Epoxy floor coating is a flooring surface composed of multiple layers of epoxy applied to the floor to a depth of less than two millimeters. Epoxy comprises of resins Epoxy Floors and hardeners. The resin and hardener are mixed together to chemically react. This forms a rigid plastic-type material that is strong, resistant to wreckage, and which bonds extremely well to its substrate.
Epoxy floors are incredibly strong and can be used in the most demanding industrial environments as well as provide a beautiful addition to a regular trafficked floor. High grade epoxy resin is used to upgrade surfaces, obtain colored effects, protect floors against corrosion, and achieve a water tight effect. All of these qualities provide longer durability of surfaces.

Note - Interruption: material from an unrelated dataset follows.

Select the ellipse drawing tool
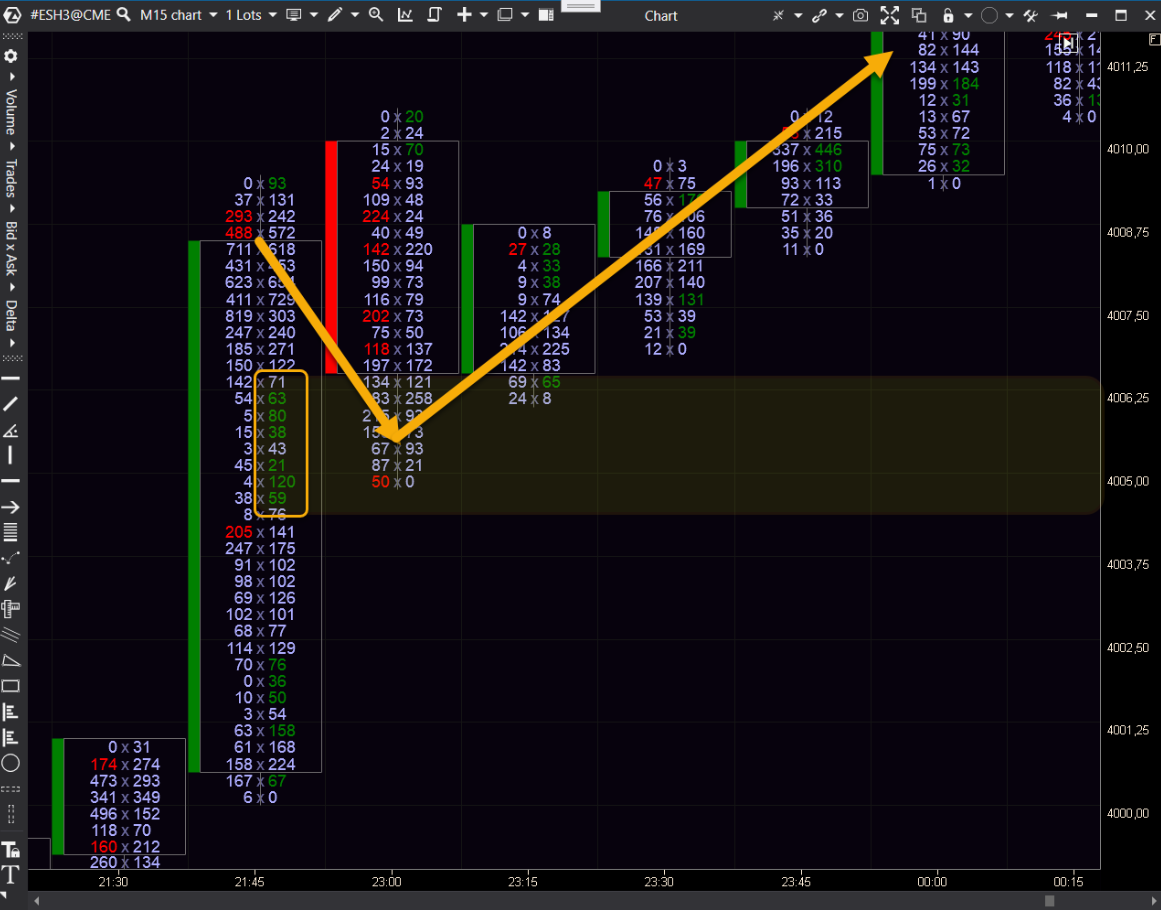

Applying your own epoxy flooring to a commercial building or a room in your house can be easier than expected. First, you must determine if the floor has a coating on it. Epoxy coatings will react with previously installed coatings. Polyurethane and latex floor paints will not possess a new epoxy floor. Therefore, you will need to rob a polyurethane or latex floor before applying epoxy.

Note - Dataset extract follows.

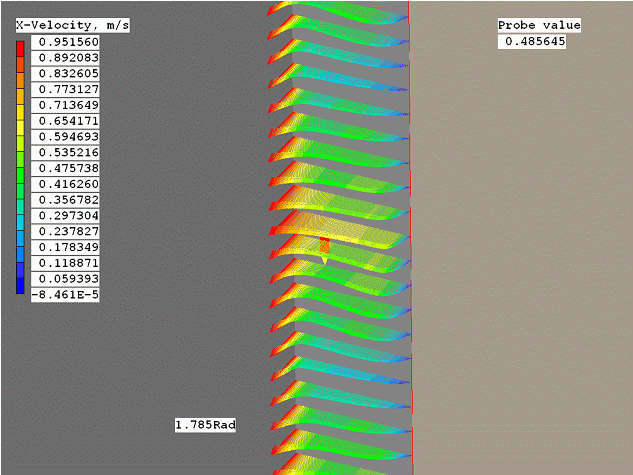
Task: Click the Probe value label
Action: point(539,25)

Oil or grease stain residue must be removed before beginning any epoxy application. An industrial degreaser or solvent cleaner will get rid of those stains. You need to be aware in order to prevent asphyxiation or combustion during this step. Rubber residue will need to be sanded or grounded off.
To find previous coating, take a small cup of muriatic acid mixed four parts water to at least one part acid. Drip small amounts of the solution onto various areas of the floor. Areas that are not different in color, texture, or shininess need to be taken care of. The solution will fizz yellow if there is no coating present.

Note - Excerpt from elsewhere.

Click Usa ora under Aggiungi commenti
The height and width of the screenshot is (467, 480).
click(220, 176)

Presoak the floor with a garden hose to ensure the entire floor is rainy. Mix one gallon of the mixed water and acid solution. The acid should be muriatic or a masonry cleaner. Consistently serve the gallon to cover 75 to 100 pillow feet. Try to keep the work contained to squares.
A stiff bristled shop broom will be the easiest method to apply in a scrubbing motion. A foamy white reaction will occur. Rinse the floor well with water. Broom out excessive water. Allow the floor to fully dry. Moisture trapped beneath the epoxy coating will cause the bond to weaken or fail between the coating and concrete surface.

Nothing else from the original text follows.